If data was missing at 12.00 UTC we used the closest available observation at the same station of maximum 6 h difference. If this was also missing, the 12.00 observation from the closest weather station was used after bias-correction using correlations between the original and closest station for data when overlap occurred. Data was to > 99% reported for all variables at the correct hour, reducing any possible error from the complementary stations.
Fire danger calculations
For each site and year, the calculation of fire danger was initiated three days after the last snow period^37^ which here is defined as at least five days of snow cover. Snow cover is, in turn, defined by a snow depth of ≥ 3 cm on at least 50% of the ground at the observation point. For snow-free winters in the south, we instead initiated the model runs March 1st. Earlier research^38,39^ has established that there is negligible fire danger in the period October-February even if there is no snow, because of high humidity and low rate of evaporation. Preliminary testing revealed that the specific choice of model start date had no significant effect on the summer fire danger result, as shown also by Berg et al^18^. We stopped running the model at September 30th each season. The full set of indices of CFFWIS were calculated according to Van Wagner and Pickett^40^ without the Drought Code (DC) overwintering component^4^, using Matlab.
7-days maximum of FWI was chosen to characterize each year’s fire season. Hereafter, the peak value of the 7-day moving average is denoted using suffix “-7x” (e.g. FWI-7x). The use of FWI-7x as a seasonal characteristic follow recent international literature on the effect of climate change on fire danger^1,41^. In fact, FWI-7x correlates, for our data set, to the Seasonal Severy Rating (SSR, from Van Wagner and Pickett^40^) with a Pearson correlation coefficient of 0.87 but we chose FWI-7x as a more straightforward index of peak fire danger.

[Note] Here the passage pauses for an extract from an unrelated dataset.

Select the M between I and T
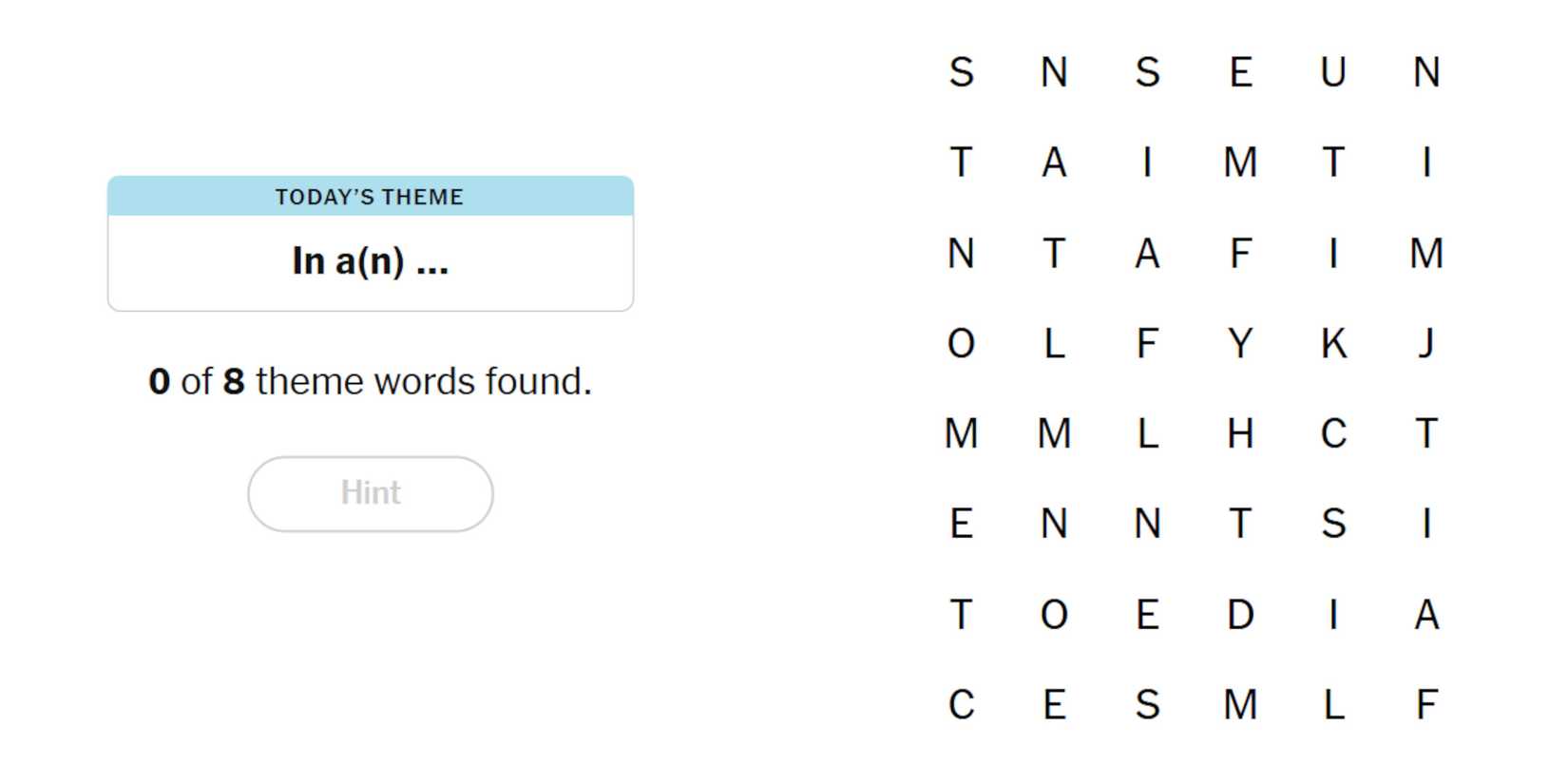 coord(1240,163)
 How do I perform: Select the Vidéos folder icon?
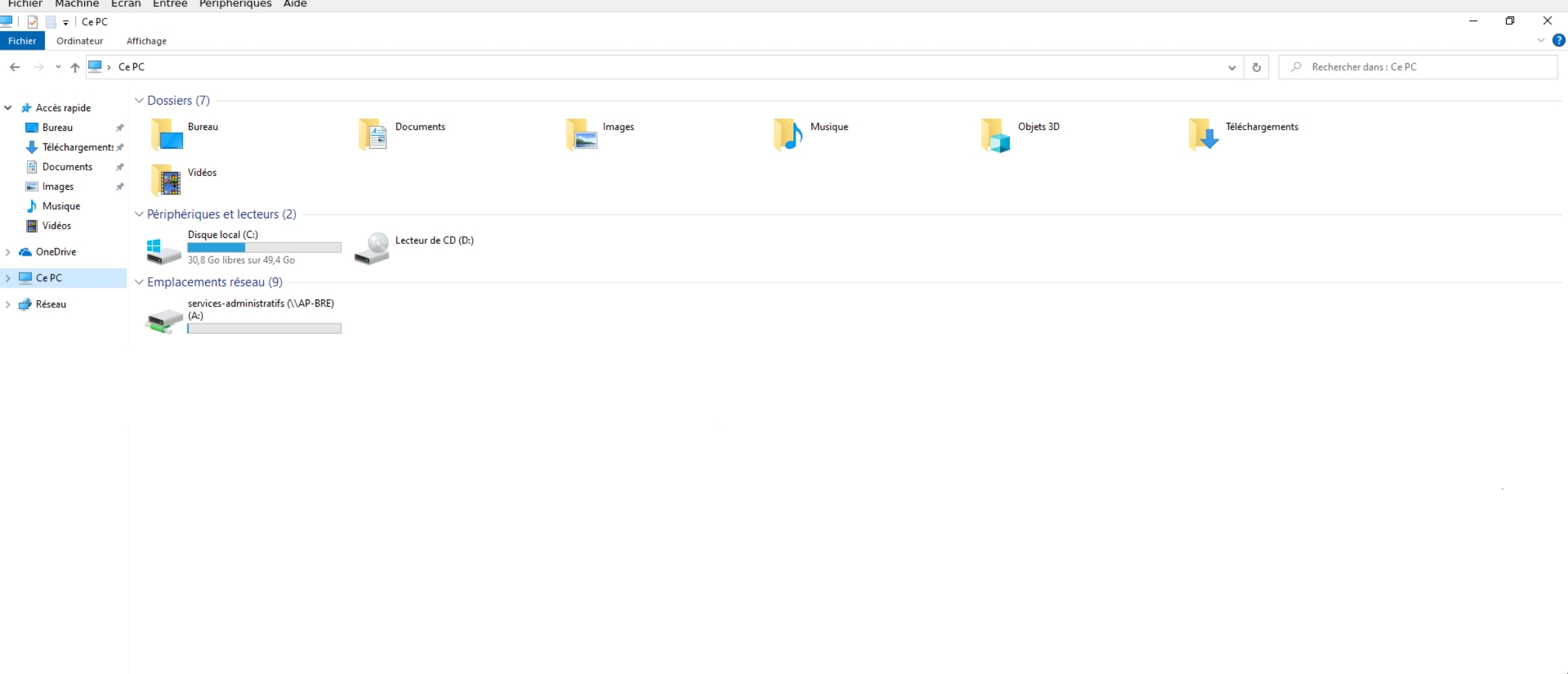[x=166, y=180]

Trends in fire danger and weather over the full 70-year period were determined using linear fits as we could not find other temporal patterns across the different sites.
As for the wind peak (W-7x), we only assessed this for days when we assume, based on index levels, that surface fuels were dry-enough to carry fire. For this we set a threshold at Fine Fuel Moisture Code (FFMC) > 85 (representing the moisture of extinction for fire in boreal surface fuels) and a Duff Moisture Code (DMC) > 20.
We also analysed if there were seasonal shifts in peak fire danger (i.e. timing of maximum 7-days average per season). Therefore, FWI-7x assessed over each month were also calculated and the linear 70-years trends of FWI-7x were thus assessed for each site and within each month (May–September) separately.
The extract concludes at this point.